Cependant, considérer cela comme « l’horizon indépassable » de toute réflexion, serait intellectuellement insatisfaisant et politiquement hasardeux.

Intellectuellement insatisfaisant car nous ne pouvons pas laisser la réflexion, qui nécessite distanciation et mise en perspective des facteurs proches et lointains, devenir l’otage de l’événementiel et du sensationnel.

Politiquement hasardeux : cette euphorie née du soulagement d’avoir échappé in extremis à la catastrophe, conduit à la précipitation dans l’action et à l’impatience dans la planification, source d’erreurs qui risquent de transformer le remède en maladie.
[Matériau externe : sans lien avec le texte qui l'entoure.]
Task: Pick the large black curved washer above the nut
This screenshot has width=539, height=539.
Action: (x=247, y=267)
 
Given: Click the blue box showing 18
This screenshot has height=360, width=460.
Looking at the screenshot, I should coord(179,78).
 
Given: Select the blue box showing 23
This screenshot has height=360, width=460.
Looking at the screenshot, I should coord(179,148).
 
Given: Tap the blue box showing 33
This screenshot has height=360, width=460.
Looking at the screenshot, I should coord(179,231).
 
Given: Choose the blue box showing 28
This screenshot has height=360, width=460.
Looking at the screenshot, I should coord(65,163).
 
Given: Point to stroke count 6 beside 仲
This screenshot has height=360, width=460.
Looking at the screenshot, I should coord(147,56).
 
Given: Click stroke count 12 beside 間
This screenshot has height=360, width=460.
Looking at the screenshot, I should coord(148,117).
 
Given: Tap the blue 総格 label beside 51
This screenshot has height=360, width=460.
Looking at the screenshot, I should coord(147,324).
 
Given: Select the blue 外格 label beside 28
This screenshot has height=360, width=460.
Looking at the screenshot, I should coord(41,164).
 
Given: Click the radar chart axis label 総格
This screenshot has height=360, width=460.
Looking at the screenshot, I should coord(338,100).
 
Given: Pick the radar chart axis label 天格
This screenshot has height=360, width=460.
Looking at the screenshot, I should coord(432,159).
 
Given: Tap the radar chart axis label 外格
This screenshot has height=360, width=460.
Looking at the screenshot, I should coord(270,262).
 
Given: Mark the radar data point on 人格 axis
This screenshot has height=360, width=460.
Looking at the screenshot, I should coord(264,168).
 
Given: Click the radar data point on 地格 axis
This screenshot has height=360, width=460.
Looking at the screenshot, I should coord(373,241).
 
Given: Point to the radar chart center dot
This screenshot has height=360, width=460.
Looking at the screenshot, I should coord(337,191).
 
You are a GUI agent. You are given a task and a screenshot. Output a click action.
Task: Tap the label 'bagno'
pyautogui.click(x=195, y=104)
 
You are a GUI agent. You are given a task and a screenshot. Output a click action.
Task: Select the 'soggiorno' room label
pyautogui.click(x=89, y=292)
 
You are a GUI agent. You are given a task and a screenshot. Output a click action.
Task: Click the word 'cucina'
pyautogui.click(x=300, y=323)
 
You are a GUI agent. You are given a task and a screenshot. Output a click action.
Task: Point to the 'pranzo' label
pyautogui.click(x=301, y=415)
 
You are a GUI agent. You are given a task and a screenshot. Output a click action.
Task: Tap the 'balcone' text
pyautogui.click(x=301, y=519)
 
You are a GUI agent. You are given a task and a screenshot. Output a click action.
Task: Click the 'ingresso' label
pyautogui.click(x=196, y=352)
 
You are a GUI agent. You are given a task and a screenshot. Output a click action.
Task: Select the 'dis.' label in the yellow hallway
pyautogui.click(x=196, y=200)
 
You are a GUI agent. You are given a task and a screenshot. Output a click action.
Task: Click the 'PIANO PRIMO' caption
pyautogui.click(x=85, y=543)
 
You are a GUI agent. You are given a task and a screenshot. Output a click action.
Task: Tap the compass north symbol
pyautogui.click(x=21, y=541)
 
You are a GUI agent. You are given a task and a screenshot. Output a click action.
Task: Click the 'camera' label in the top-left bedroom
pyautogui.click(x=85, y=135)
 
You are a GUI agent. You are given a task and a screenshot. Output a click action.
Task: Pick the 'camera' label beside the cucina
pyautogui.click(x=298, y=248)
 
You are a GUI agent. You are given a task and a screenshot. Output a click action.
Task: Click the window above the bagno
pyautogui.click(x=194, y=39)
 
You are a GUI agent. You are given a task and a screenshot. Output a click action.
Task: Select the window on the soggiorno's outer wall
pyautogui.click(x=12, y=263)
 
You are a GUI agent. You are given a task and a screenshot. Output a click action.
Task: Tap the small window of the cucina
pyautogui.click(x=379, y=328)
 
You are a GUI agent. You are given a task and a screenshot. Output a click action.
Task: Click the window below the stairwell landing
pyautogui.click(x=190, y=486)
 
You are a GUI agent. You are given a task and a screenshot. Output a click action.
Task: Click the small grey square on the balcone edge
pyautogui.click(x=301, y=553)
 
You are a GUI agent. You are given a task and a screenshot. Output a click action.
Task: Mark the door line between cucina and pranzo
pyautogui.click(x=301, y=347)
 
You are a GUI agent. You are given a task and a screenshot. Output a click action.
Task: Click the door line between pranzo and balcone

Le président tchadien, grisé par tant de gloire inespérée s’est « senti pousser des ailes pour reprendre l’expression de François Soudan, allant jusqu’à passer un savon aux autres présidents. Nous savons que les pertes tchadiennes, plus importantes que celles annoncées, étaient surtout causées par la désinvolture tactique du Commandement en Chef, pris dans le piège des louanges (On a même lu : « Idriss Déby, le Napoléon de l’Afrique »), et incapable de maîtriser le désir d’éclipser les autres chefs d’Etat africains.

De plus, abandonner le nécessaire effort d’analyse critique, risquerait de conforter les vieux préjugés colonialistes présentant les Africains, comme un peuple vivant au jour le jour, incapable de s’inscrire dans la durée,  un « peuple enfant » (Hegel) qui a du mal à « rentrer dans l’Histoire » (Sarkozy).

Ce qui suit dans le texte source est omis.